TASK DIRECTIONS: Continue the passage on Bayesian parameter estimation and posterior simulation, starting after its last sentence.

EXTRACTED TEXT:
################

The Bayesian approach to parameter estimation begins by considering parameters as random variables. Bayes’ theorem is applied to derive a distribution for the parameters conditional on the observed data. This “posterior” distribution is proportional to the likelihood function multiplied by a “prior” distribution for the parameters. The prior summarizes all information the researcher has on the parameter values prior to observing the data. Denoting the prior as \(\pi(\psi)\), the likelihood function as \(\mathcal{L}(Y_n \mid \psi)\), and the posterior as \(\pi(\psi \mid Y_n)\), we have

\[\pi(\psi \mid Y_n) \propto \mathcal{L}(Y_n \mid \psi) \pi(\psi)\]

The posterior distribution is the quantity of interest; the difficulty of working with it depends on the prior specified by the researcher and the likelihood function entailed by the selected model. In specific cases (for example the special case of “conjugate priors”) the analytic form of the posterior distribution can be found and used for analysis directly. More often the posterior is not available analytically so other methods must be used to explore its properties.

Posterior simulation is a method available when a procedure exists to sample from the posterior distribution even though the analytic form of the distribution may not be known. Posterior simulation considers drawing samples \(\psi_s, s=1 \dots S\). Under fairly weak conditions a law of large numbers can be applied so that, given the \(S\) samples, sample averages can be used to approximate population quantities

\[\frac{1}{S} \sum_{s=1}^S g(\psi_s) \to \int g(\psi) \pi(\psi \mid Y_n) d \psi = E_{\pi(\cdot \mid Y_n)} \left [ g(\psi) \right ]\]

For example, the posterior mean is often of interest and corresponds to \(g(\psi) = \psi\). Histograms can be used to examine the shapes of the marginal distributions of individual parameters.

################

DATA:
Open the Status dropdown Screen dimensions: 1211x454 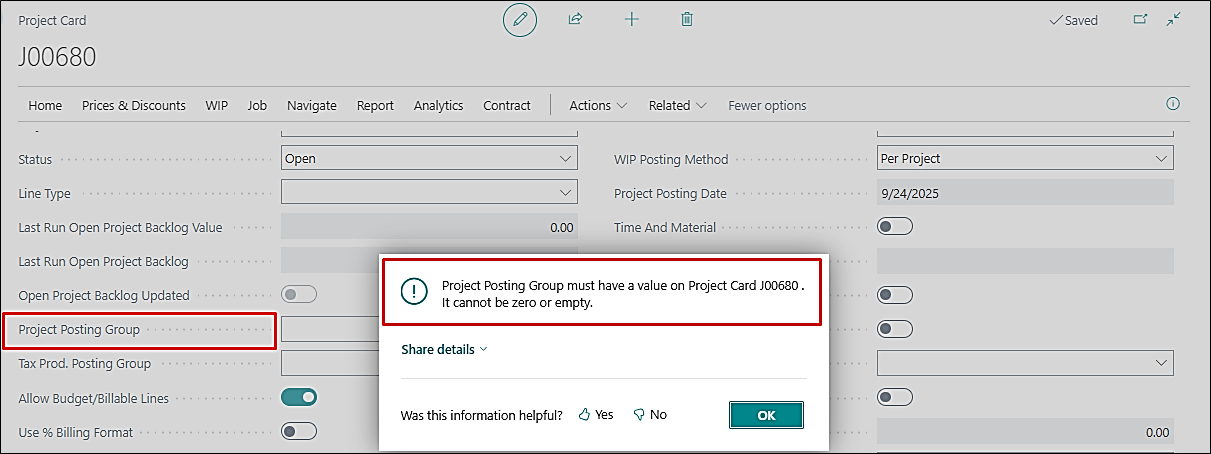tap(429, 159)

################

ANSWER TO THIS TASK:
It may seem that sampling from an unknown distribution is impossible, but MCMC methods allow the eventual sampling from an unknown distribution by applying an algorithm designed to ensure that the unknown distribution is an invariant distribution of a Markov chain. The Markov chain is initialized with an arbitrary value, and then a transition density, denoted \(f(\psi_s \mid \psi_{s-1})\), is applied to draw subsequent values conditional only on the previous value. The appropriate selection of the transition densities can usually ensure that there exists some value \(\hat s\) such that every subsequently drawn sample \(\psi_s, ~ s > \hat s\) is marginally distributed according to the unknown distribution of interest. [1] The two methods discussed below differ in the specification of the transition density.

Markov chain Monte Carlo algorithms

Metropolis-Hastings algorithm [2]

The Metropolis-Hastings algorithm is a very general strategy for constructing a Markov chain with the desired invariant distribution. The transition density is specified in the following way:

  1. Given the current value of the chain, \(\psi_{s-1}\), a proposal value, \(\psi^*\), is selected according to a proposal \(q(\psi ; \psi_{s-1})\) which is a fixed density function for a given value \(\psi_{s-1}\).

  2. With probability \(\alpha(\psi_{s-1}, \psi^*)\) (defined below) the proposed value is accepted so that the next value of the chain is set to \(\psi_s = \psi^*\); if it is not accepted, the chain remains in place \(\psi_s = \psi_{s-1}\).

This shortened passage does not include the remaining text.